Mastery Guide: Distributed Compute Strategies and Edge Processing
Distributed compute strategies (for example, edge processing)
Mastery Guide: Distributed Compute Strategies and Edge Processing
This guide explores how to design high-performance, cost-effective architectures using AWS distributed compute strategies. We cover everything from tightly coupled High-Performance Computing (HPC) to low-latency edge processing with Amazon CloudFront.
Learning Objectives
- Distinguish between loosely coupled and tightly coupled distributed systems.
- Evaluate the use of Elastic Fabric Adapter (EFA) for low-latency networking.
- Explain the role of edge locations and CloudFront in reducing latency.
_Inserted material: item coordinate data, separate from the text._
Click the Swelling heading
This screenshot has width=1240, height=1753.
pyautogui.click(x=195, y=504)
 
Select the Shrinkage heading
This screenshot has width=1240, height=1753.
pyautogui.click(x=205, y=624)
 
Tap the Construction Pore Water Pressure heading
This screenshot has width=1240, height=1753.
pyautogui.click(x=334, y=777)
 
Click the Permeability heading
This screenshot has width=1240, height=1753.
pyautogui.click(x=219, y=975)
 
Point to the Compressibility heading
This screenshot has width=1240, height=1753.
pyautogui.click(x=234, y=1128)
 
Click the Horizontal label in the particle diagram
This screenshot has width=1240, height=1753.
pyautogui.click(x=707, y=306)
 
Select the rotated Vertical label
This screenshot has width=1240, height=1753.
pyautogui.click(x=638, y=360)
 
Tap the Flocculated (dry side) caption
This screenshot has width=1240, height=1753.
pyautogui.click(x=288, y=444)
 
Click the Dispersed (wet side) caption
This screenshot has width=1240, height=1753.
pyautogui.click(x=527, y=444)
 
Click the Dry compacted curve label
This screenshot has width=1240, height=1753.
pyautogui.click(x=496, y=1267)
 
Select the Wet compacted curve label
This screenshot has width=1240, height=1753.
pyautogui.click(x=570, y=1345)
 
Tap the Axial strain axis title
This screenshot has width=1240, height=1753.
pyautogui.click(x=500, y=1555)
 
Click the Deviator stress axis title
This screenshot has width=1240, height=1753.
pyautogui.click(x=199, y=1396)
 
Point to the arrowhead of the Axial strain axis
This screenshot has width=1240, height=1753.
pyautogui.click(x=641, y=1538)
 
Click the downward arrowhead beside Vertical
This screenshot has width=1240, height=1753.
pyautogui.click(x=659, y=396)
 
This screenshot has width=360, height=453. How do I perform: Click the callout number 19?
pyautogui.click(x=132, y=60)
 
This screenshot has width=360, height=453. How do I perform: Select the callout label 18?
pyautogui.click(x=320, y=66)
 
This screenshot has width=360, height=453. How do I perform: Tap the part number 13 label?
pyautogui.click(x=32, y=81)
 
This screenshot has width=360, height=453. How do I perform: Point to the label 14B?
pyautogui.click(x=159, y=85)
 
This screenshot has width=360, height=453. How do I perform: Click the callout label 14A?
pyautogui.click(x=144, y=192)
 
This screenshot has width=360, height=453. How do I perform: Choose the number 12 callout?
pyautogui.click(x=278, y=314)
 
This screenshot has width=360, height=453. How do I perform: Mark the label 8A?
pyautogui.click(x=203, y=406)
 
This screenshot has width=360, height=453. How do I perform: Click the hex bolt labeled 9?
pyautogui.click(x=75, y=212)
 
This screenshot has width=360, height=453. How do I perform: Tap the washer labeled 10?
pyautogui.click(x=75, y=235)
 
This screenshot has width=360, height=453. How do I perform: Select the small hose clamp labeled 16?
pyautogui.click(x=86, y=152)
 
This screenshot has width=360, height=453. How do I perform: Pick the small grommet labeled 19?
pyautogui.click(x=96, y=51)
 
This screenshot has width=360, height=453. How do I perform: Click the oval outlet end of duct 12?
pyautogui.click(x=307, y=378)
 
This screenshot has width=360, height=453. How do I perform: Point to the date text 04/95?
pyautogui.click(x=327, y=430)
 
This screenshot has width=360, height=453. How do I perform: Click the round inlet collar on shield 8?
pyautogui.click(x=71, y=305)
- Determine appropriate compute options (EC2, Lambda, Fargate) for distributed workloads.
- Analyze the impact of cluster placement groups on network performance.
Key Terms & Glossary
- Edge Processing: The practice of performing data processing at the edge of the network, closer to the source of the data or the user, to reduce latency.
- Tightly Coupled: An architecture where instances must work in concert as a single unit, requiring high-speed, low-latency interconnects.
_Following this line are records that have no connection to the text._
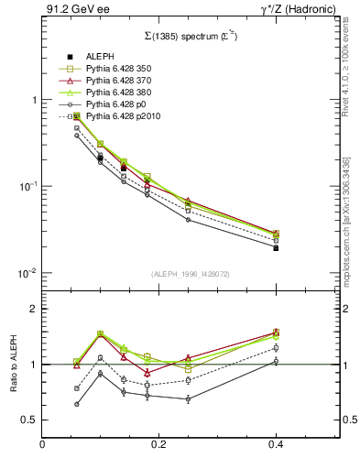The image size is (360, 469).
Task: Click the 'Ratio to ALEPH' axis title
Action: [13, 365]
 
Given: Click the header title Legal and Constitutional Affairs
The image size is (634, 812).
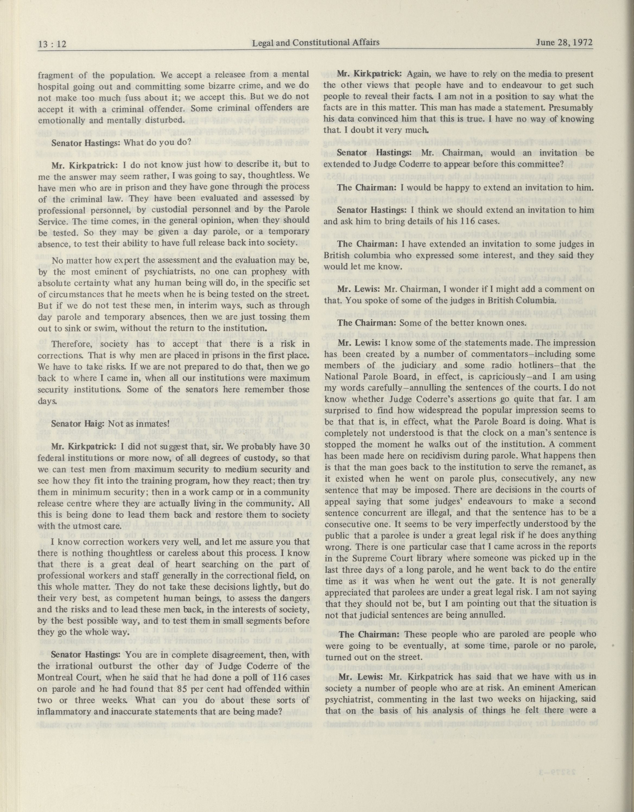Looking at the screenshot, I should [316, 42].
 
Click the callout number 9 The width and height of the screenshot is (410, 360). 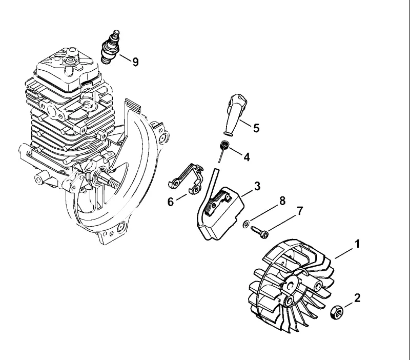(x=135, y=62)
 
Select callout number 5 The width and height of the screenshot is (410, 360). (x=256, y=128)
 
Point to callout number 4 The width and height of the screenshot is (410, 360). (x=247, y=157)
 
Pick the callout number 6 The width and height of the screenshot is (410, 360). (x=171, y=202)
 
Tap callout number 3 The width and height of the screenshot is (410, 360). (x=257, y=186)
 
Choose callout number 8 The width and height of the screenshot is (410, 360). (x=282, y=201)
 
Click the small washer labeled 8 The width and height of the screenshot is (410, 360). (x=246, y=224)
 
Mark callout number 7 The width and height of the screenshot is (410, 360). (x=299, y=211)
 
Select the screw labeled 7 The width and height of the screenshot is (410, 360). (x=260, y=232)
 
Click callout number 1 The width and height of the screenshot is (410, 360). (x=357, y=244)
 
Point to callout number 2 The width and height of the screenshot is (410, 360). (x=357, y=298)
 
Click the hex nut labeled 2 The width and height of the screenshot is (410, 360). (x=337, y=312)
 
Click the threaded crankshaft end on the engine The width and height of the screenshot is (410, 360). (x=114, y=183)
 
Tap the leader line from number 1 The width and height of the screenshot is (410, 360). (x=343, y=254)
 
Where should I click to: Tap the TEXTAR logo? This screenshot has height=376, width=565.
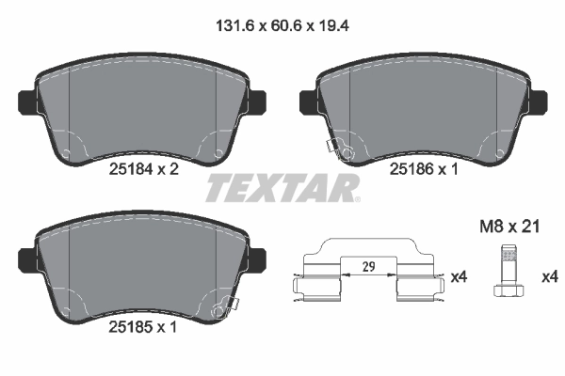(x=282, y=188)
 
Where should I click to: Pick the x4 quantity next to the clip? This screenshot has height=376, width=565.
(x=459, y=277)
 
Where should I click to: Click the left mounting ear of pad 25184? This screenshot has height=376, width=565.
(x=27, y=98)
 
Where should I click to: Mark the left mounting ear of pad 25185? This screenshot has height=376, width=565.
(x=27, y=257)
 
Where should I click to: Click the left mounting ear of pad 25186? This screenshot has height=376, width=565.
(x=307, y=98)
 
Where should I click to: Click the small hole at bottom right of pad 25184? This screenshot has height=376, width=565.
(x=219, y=153)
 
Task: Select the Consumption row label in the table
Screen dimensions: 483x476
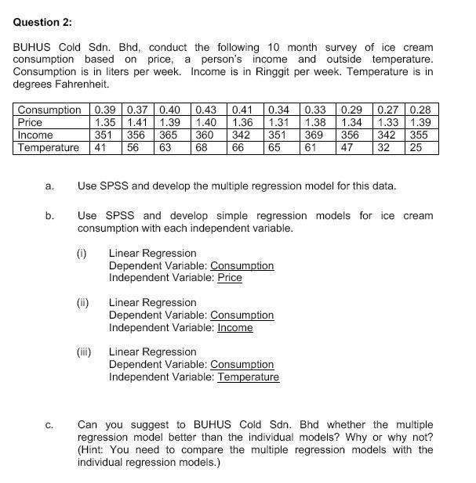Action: pyautogui.click(x=49, y=110)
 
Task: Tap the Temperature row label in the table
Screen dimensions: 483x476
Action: pyautogui.click(x=49, y=147)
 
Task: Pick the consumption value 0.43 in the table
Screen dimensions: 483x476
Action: pyautogui.click(x=205, y=110)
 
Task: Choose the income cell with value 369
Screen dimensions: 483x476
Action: pyautogui.click(x=314, y=135)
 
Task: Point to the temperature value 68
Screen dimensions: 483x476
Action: pyautogui.click(x=202, y=147)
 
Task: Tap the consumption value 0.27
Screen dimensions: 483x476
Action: pyautogui.click(x=388, y=110)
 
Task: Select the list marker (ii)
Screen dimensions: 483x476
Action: pyautogui.click(x=82, y=303)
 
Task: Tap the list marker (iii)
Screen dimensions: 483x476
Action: pyautogui.click(x=84, y=352)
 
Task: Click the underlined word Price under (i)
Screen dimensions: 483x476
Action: pyautogui.click(x=229, y=278)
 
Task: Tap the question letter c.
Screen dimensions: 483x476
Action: pyautogui.click(x=49, y=425)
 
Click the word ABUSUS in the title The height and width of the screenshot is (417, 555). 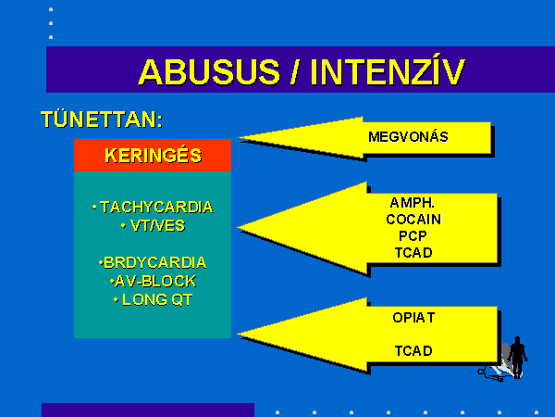(209, 72)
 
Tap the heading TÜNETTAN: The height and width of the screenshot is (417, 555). (102, 120)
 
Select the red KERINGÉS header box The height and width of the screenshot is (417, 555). (153, 156)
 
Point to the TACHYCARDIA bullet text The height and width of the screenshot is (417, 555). (153, 207)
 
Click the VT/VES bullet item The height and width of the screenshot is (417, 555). (153, 226)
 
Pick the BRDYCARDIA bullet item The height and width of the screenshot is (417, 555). (153, 263)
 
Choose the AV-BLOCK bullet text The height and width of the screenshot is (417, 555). (153, 282)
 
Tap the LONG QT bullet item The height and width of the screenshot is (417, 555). (153, 300)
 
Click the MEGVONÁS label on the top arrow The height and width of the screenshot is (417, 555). (408, 137)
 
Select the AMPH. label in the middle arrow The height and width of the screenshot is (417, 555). (413, 203)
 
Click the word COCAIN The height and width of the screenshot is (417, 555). (413, 220)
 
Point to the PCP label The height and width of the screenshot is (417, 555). (413, 236)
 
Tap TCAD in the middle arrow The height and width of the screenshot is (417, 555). (413, 253)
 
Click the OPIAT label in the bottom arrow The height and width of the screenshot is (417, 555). (413, 318)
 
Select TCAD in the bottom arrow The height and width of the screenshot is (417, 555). (413, 351)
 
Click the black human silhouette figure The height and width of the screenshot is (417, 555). (518, 358)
- Loosely Coupled: An architecture where components are independent; if one fails, others continue to work. Often managed via queues (e.g., SQS).
- Elastic Fabric Adapter (EFA): A network interface for Amazon EC2 instances that enables customers to run applications requiring high levels of inter-node communications.
- Cluster Placement Group: A logical grouping of instances within a single Availability Zone that provides low-latency network performance.
- Libfabric: An API that allows HPC applications to bypass the OS kernel and communicate directly with the network hardware (EFA).
The "Big Idea"
Distributed computing is the transition from a single "super-server" to a swarm of coordinated resources. By strategically placing compute power—whether physically close together for massive calculations (HPC) or geographically close to the user (Edge)—architects can overcome the physical limits of light-speed and hardware constraints to deliver seamless global experiences.
Formula / Concept Box
| Feature | Tightly Coupled (HPC) | Loosely Coupled (Distributed) |
|---|---|---|
| Network Need | Ultra-low latency / High throughput | Standard network / Asynchronous |
| AWS Feature | EFA / Cluster Placement Groups | SQS / SNS / Auto Scaling |
| Failure Impact | High (one node can stall the cluster) | Low (isolated failures) |
| Use Case | Weather modeling, CFD, ML training | Web apps, image processing, microservices |
| Interface | Libfabric / MPI | REST API / Message Queues |
Hierarchical Outline
- Distributed Compute Fundamentals
- Loose Coupling: Use of asynchronous messaging; independent scaling of components.
- Tight Coupling: Synchronous inter-dependency; requires Cluster Placement Groups.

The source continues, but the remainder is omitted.